Archeptolis (), also Archepolis, was a Governor of Magnesia on the Maeander in Ionia for the Achaemenid Empire circa 459 BCE to possibly around 412 BCE, and a son and successor of the former Athenian general Themistocles.

Governor of Magnesia
Archeptolis minted silver coinage as he ruled Magnesia, just as his father had done, and it is probable that part of his revenues were handed over to the Achaemenids in exchange for the maintenance of their territorial grant.

Archeptolis is said to have married his half-sister Mnesiptolema (daughter of Themistocles from his second wife), homopatric (but not homometric) marriages being permitted in Athens. 

Themistocles and his son formed what some authors have called "a Greek dynasty in the Persian Empire".

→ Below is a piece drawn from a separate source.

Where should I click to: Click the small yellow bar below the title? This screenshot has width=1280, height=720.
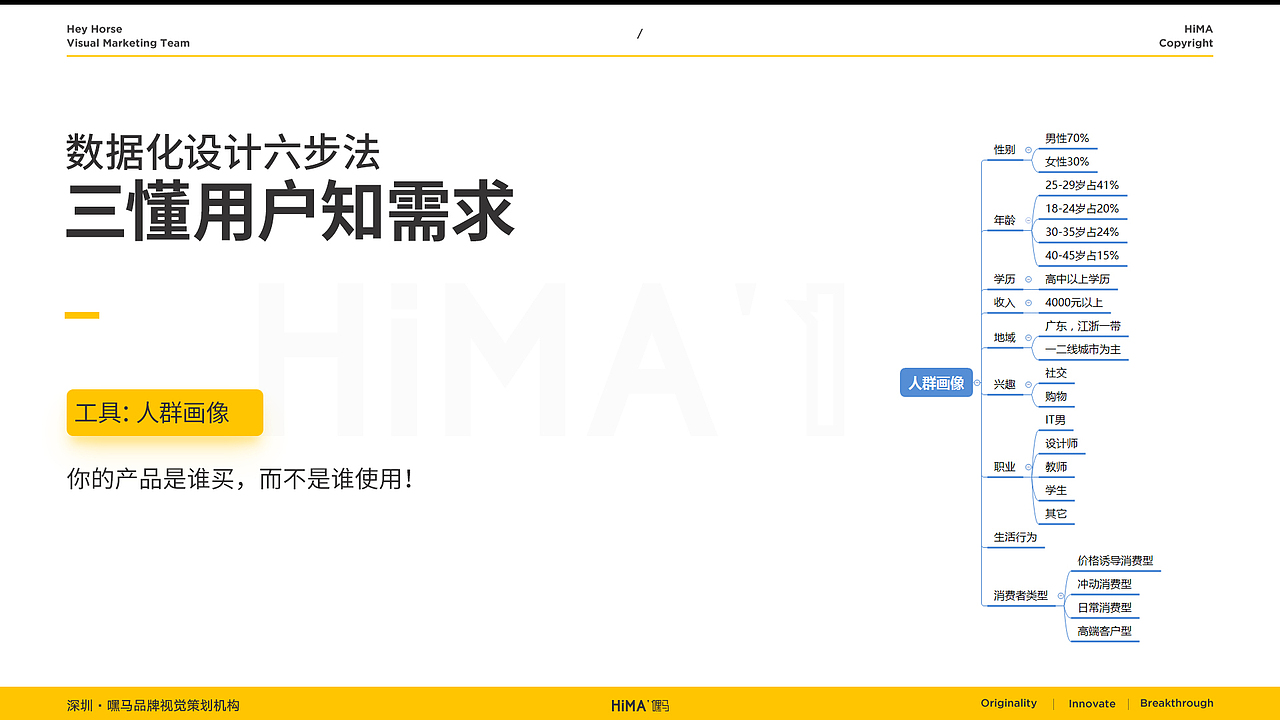[x=84, y=314]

Archeptolis had several sisters, named Nicomache, Asia, Italia, Sybaris, and probably Hellas, who married the Greek exile in Persia Gongylos and still had a fief in Persian Anatolia in 399/400 BC as his widow. He also had three brothers, Diocles, Polyeucteus and Cleophantus, the latter possibly a ruler of Lampsacus. One of the descendants of Cleophantus still issued a decree in Lampsacus around 200 BC mentioning a feast for his own father, also named Themistocles, who had greatly benefited the city. 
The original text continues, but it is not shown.